Why Semantic Analysis trumps Sentiment Analysis
Written by Paul Dunay
Paul Dunay is an award-winning B2B marketing expert with more than 20 years’ success in generating demand and creating awareness for leading technology, consumer products, financial services and professional services organizations.
Paul is the global vice president of marketing for Maxymiser a leading web optimization firm, and author of four “Dummies” books: Facebook Marketing for Dummies (Wiley 2009), Social Media and the Contact Center for Dummies (Wiley Custom Publishing 2010), Facebook Advertising for Dummies (Wiley 2010) and Facebook Marketing for Dummies 2nd Edition (Wiley 2011).
His unique approach to marketing has led to recognition of Paul as a BtoB Magazine Top 25 B2B Marketer of the Year for 2010 and 2009 and winner of the DemandGen Award for Utilizing Marketing Automation to Fuel Corporate Growth in 2008. He is also a finalist for the last six years in a row in the Marketing Excellence Awards competition of the Information Technology Services Marketing Association (ITSMA), and is a 2010 and 2005 gold award winner in Driving Demand.
Buzz Marketing for Technology, Paul’s blog, has been recognized as a Top 20 Marketing Blog for 2009 and 2008, a Top Blog to Watch for 2009 and 2008, and an Advertising Age Power 150 blog in the “Daily Ranking of Marketing Blogs.”
Paul has shared his marketing thought leadership as a featured speaker for the American Marketing Association, BtoB Magazine, CMO Club, MarketingProfs, Marketing Sherpa, Marketing Executives Networking Group (MENG), and ITSMA. He has appeared on Fox News, and his articles have been featured in BusinessWeek, The New York Times, BtoB Magazine, MarketingProfs and MarketingSherpa.
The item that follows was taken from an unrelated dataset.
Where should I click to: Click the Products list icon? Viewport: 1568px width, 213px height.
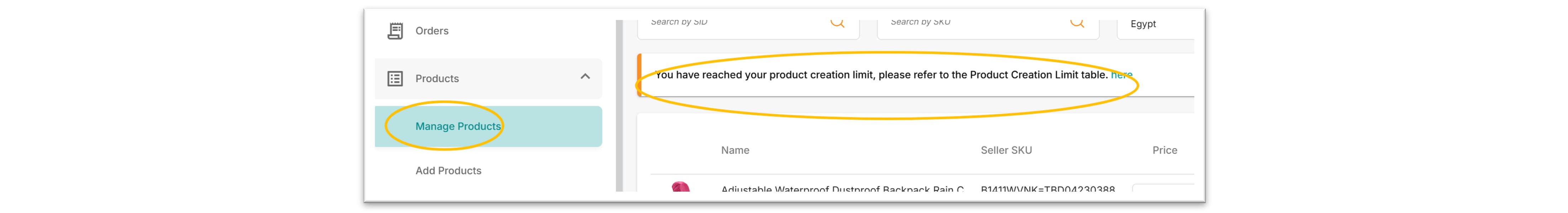point(395,79)
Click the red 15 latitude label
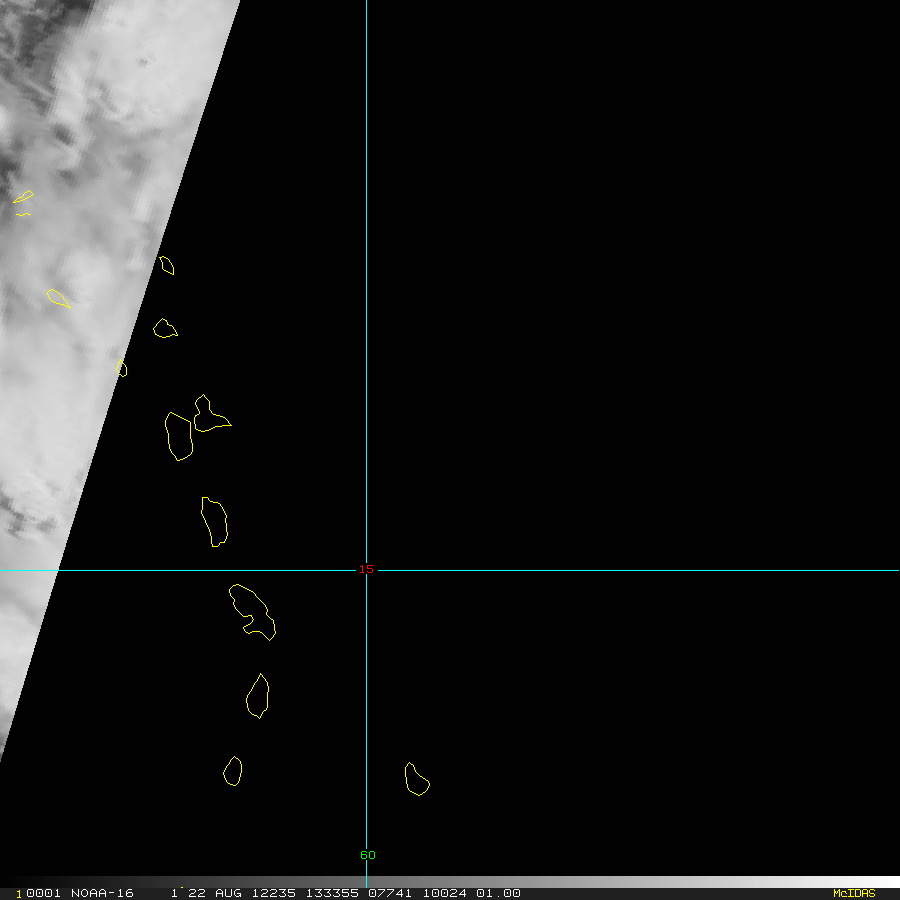 pyautogui.click(x=366, y=569)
Paul holds an Executive Certificate in Strategy and Innovation from MIT’s Sloan School of Management and a bachelor’s degree in Marketing and Computer Science from Ithaca College.
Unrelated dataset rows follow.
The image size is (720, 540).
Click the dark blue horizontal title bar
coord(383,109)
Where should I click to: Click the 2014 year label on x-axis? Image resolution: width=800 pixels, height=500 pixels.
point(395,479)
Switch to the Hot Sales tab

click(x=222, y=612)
Paul, in my opinion, any decent sentiment analysis applies semantic analysis. Further, in my opinion, the statement “Simply stated, all methods of sentiment analysis rely on example data” is simply wrong. Many sentiment-analysis methods rely on linguistic artifacts — lexicons of words that indicate subjectivity or sentiment and syntax patterns that link sentiment to subject — in addition to providing scores that aggregate measured sentiment. Better methods will allow arbitrary sentiment classification, not only into positive/negative/neutral tone categories but also into emotion categories (e.g., angry/happy/sad) and intent indicator categories (e.g., plans to renew service/plans to cancel/upgrade candidate).
There’s no opposition between the two categories, sentiment analysis and semantics analysis.
Seth, http://twitter.com/sethgrimes
Seth
First off thanks so much for commenting on my blog – thats huge for me!
here are some thoughts back regarding your comments
regarding this quote “”Simply stated, all methods of sentiment analysis rely on example data” is simply wrong. Many sentiment-analysis methods rely on linguistic artifacts”
Yes, but how do you know if those methods work or not? The only way to know is to use example data to test your system. This is precisely why the paper states “All methods of sentiment analysis rely on example data to design, TEST OR VALIDATE the analysis.” Without example data, you are just guessing at a solution to some unknown problem. And, as soon as you use example data, you run into the statistical confidence problem detailed in the paper.
“in my opinion, any decent sentiment analysis applies semantic analysis”
I don’t disagree. In fact, I would go a step further (as did the paper) and say that sentiment analysis IS semantic analysis. It’s just a form of semantic analysis that has a very narrow view of meaning and relies on very noisy data (as measured by statistical confidence).
and regarding …
“Sentiment analysis is not inherently bad; for particular types of questions, it may be the right tool. But if you use it, make sure the data underlying the analysis is sound and valuable data is not being ignored.”
When sentiment analysis is the right tool for the job, we use it. The important thing is to understand WHEN it is the right tool for the job, which involves understanding its problems, and to understand what the alternatives are.
thanks again and let me know if you want to speak live!
p
Paul, I’d say the word “example” threw me off, but so tell me, how do you “test or validate” semantic analysis other than with a) some form of “gold standard” (example) data, whether machine or human annotated, or b) inter-annotator comparisons, again whether you’re comparing to human or machine annotation that, in this second instance, is not considered “gold standard” definitive?
I can’t think of any way than my (a) and (b), and if you can’t put forward of any other way, then any complaint about the use of “example” data to test or validate sentiment analyses would equally apply to semantic analyses.